8 问:由分析型液相转为制备型液相,其色谱系统需作多大调整?是否可以按照柱体积折算只改变流速?其上样量多大为宜?(1)泵要换,流量要加大,压力可不变或减少;流通池要换体积更大的。
(2)整个系统的管路要更换更粗的,否则压力太大,而且特别容易发生堵塞。
对流通池后的管路,最好增加反压调节器,否则管路太短的话,反压小会导致流通池气泡,管路长的话会导致峰展宽。
(3)检测器的响应时间和峰宽要设置合适,否则会导致收集时延迟体积的计算不准(4)上样量主要根据柱子的大小、样品的浓度、制备是否根据分析条件放大(例如制备柱是否还用分析用填料);一般上样量与柱子直径的平方以及长度成正比。
9 问:流动相中含有盐时,收集液该如何除盐?选用挥发性酸,碱或盐(如醋酸铵)是否会在挥干溶剂或冻干过程中直接除去?一般可以采用离子吸附的办法去掉(可以参考离子吸附有关技术)。
但也是稍微麻烦的事情,最好,不加加酸碱盐,如果要加的话最好,要加挥发性的或者对产品或者检测没有干扰的。
可用G25脱盐,它是安马西亚出的一种葡聚糖凝胶。
交联度大孔径小,对小分子的无机盐保留较大,而对分子量较大的有机物没有保留从而可以将盐份脱除。

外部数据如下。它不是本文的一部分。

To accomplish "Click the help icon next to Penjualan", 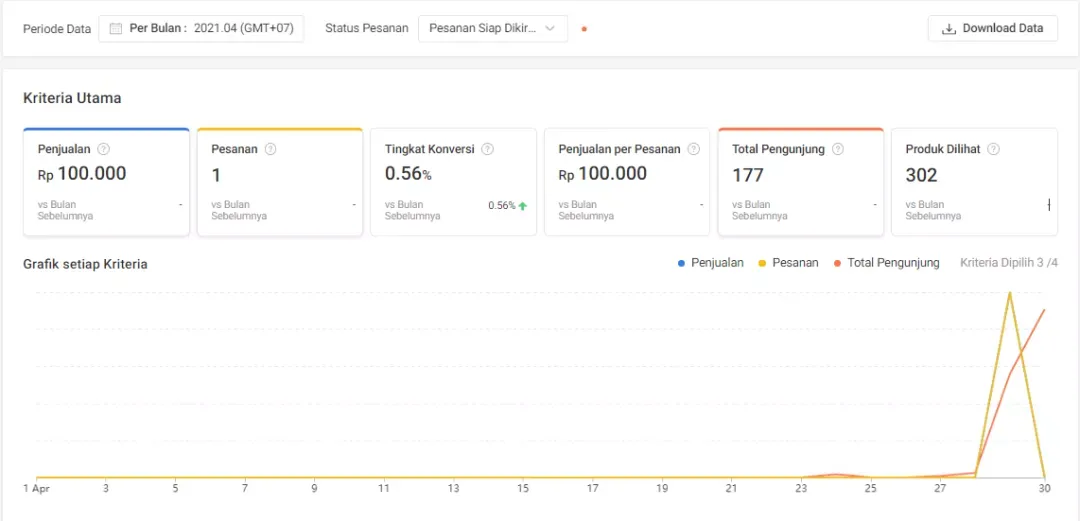I will coord(103,149).
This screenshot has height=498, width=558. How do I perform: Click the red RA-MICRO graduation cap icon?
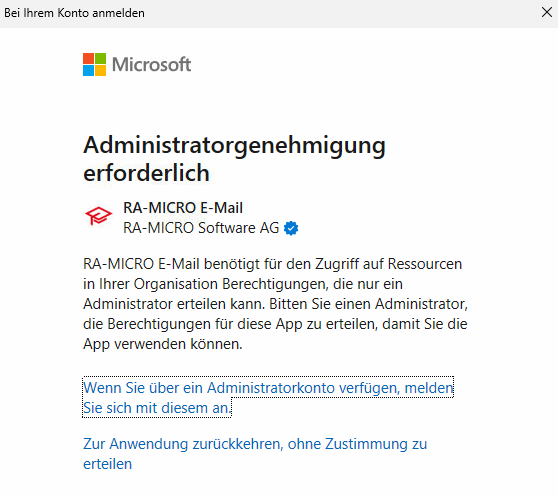click(x=99, y=215)
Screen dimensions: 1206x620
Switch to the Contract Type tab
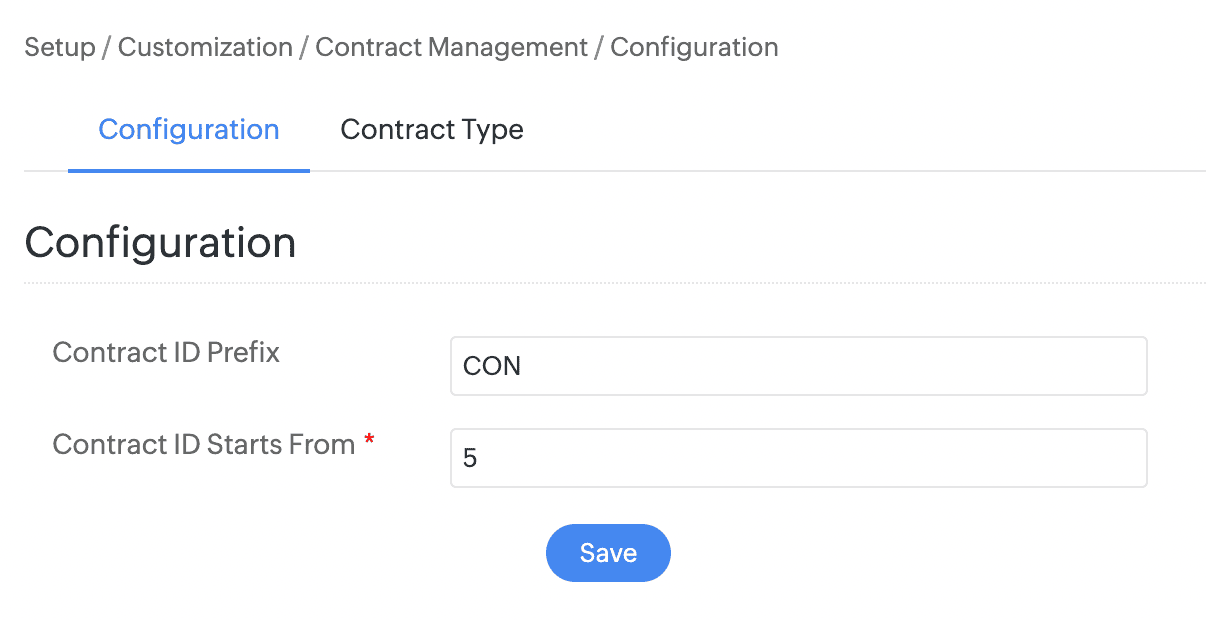pyautogui.click(x=432, y=130)
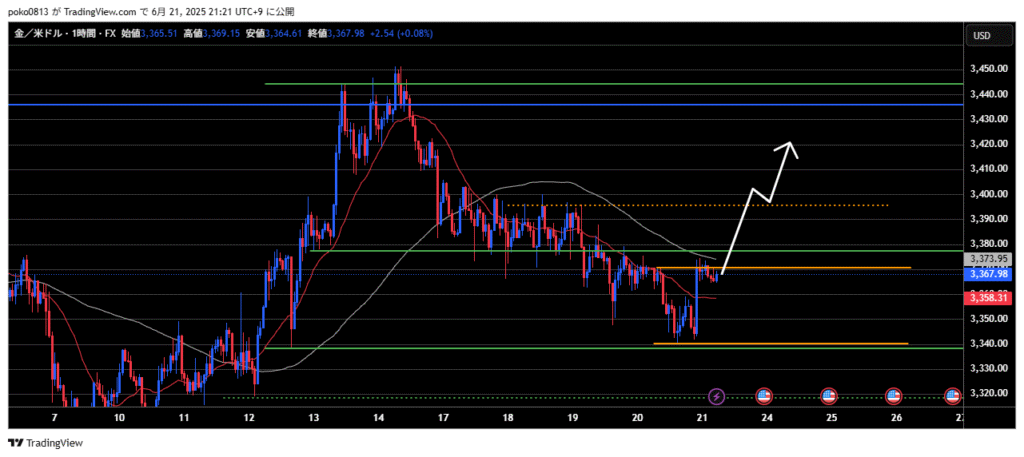Screen dimensions: 1024x457
Task: Click the 3,400.00 level on price scale
Action: [x=988, y=194]
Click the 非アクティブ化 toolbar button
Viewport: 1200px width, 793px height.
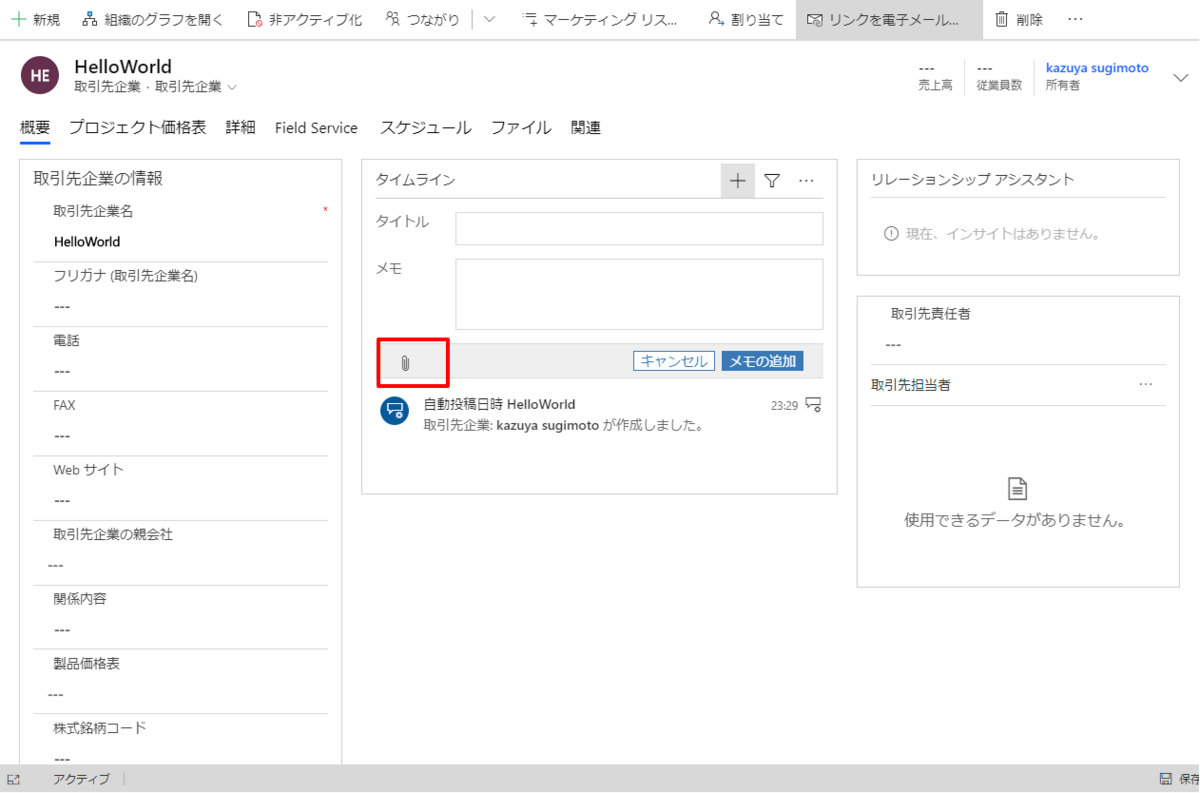pyautogui.click(x=305, y=20)
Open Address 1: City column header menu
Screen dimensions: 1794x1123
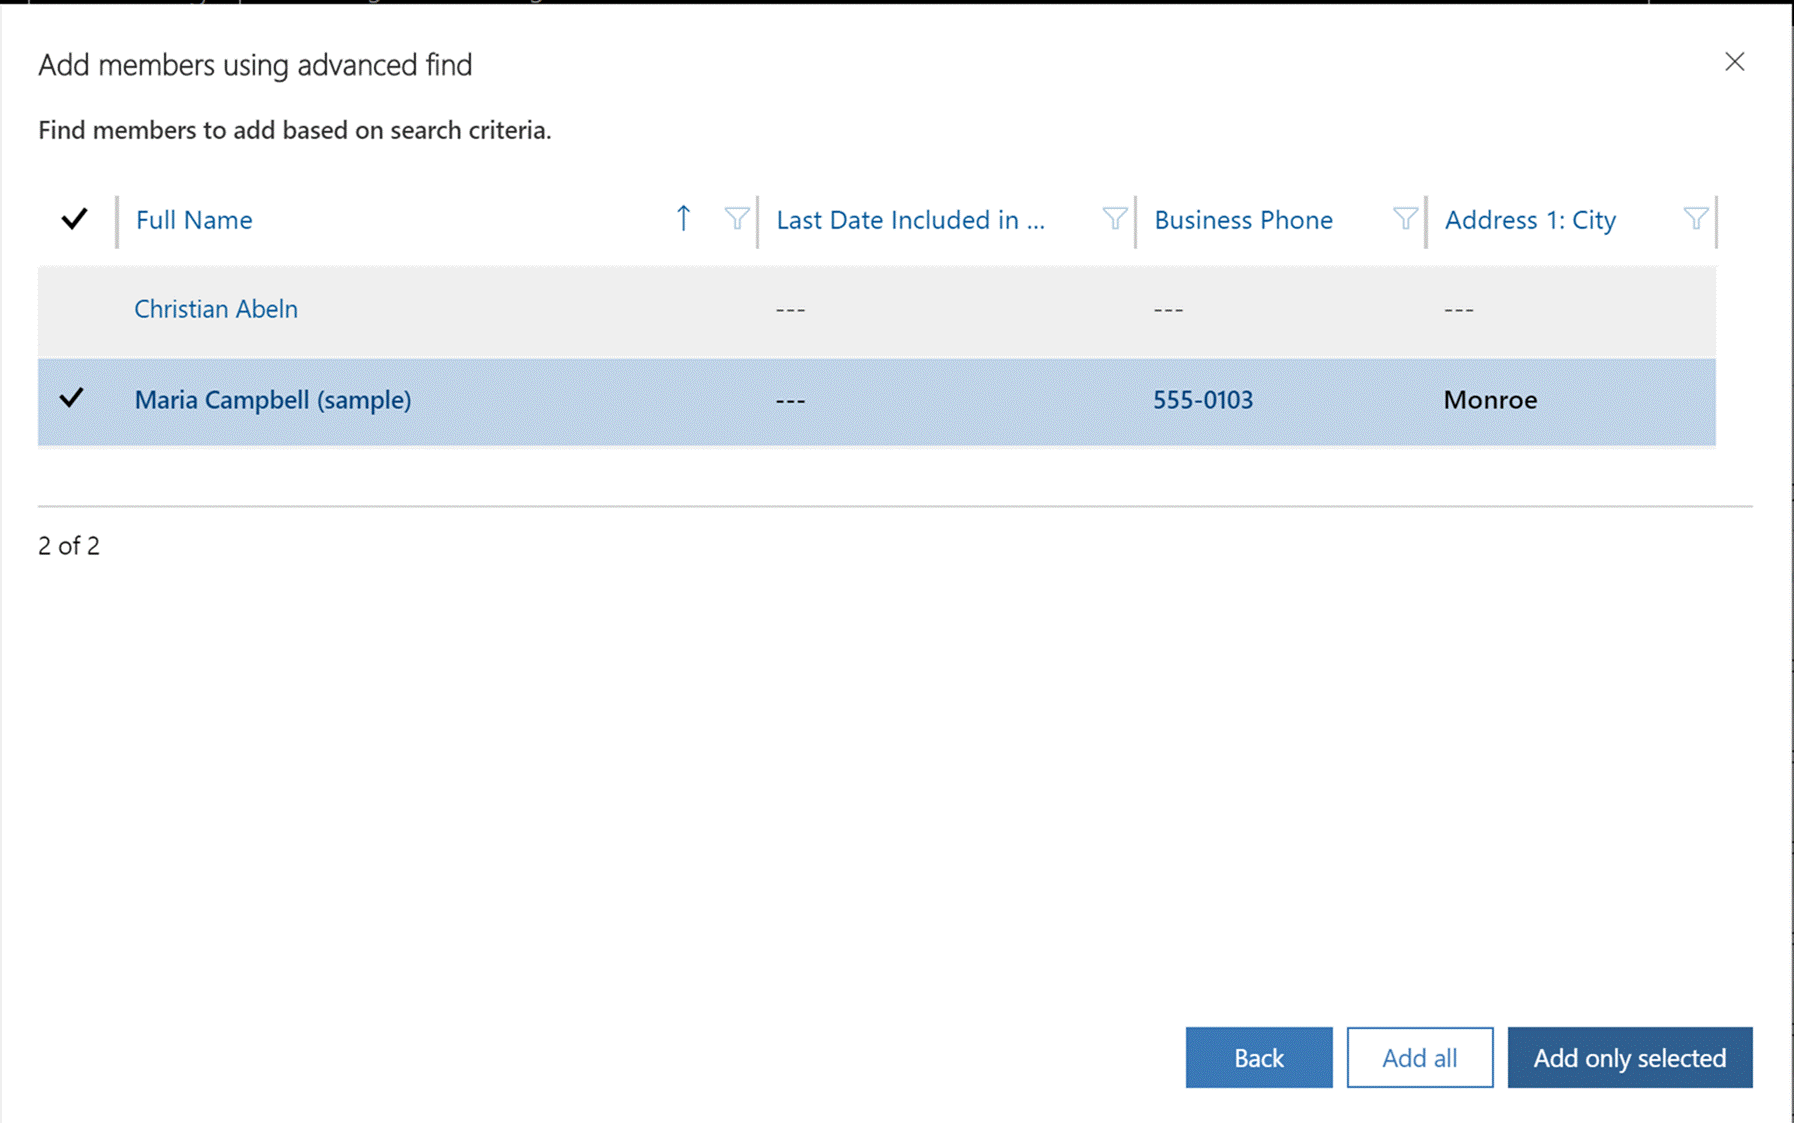coord(1530,220)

另外采用挥发性的酸,碱时,一般会在干燥过程中直接除去,但如果样品也有酸碱性,可能会与这些挥发性酸碱形成一定比例的盐。
10 问:制备型柱子柱压上升柱效下降怎么办?对高价值的制备柱来讲,延长柱子寿命是很重要的。
一般要注意保护柱子,一般来说,制备柱子一般需要保护柱配套。